======== Dataset entries ========
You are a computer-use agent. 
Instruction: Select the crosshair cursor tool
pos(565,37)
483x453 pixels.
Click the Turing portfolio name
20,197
========
======== Dataset entries ========
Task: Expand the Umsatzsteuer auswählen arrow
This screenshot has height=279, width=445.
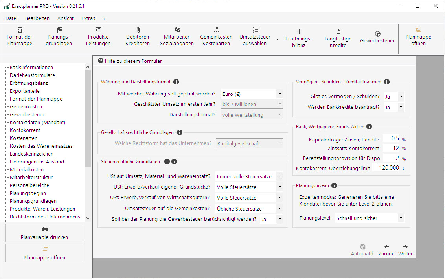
========
======== Dataset entries ========
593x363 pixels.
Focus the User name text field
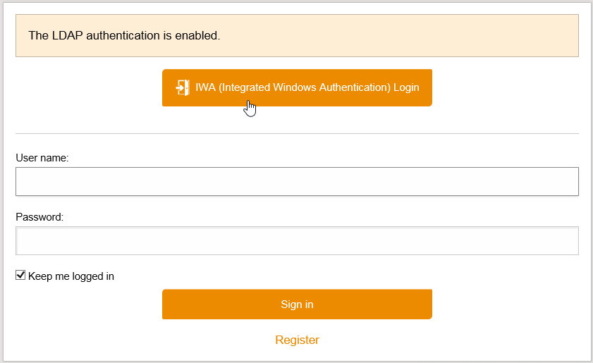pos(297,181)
========
* [Directions]
Starting at the line with "Task: Expand the Umsatzsteuer auswählen arrow" and ending at the line with "This screenshot has height=279, width=445.", print each line of the listing above exactly, with no other lines.

* [Task result]
Task: Expand the Umsatzsteuer auswählen arrow
This screenshot has height=279, width=445.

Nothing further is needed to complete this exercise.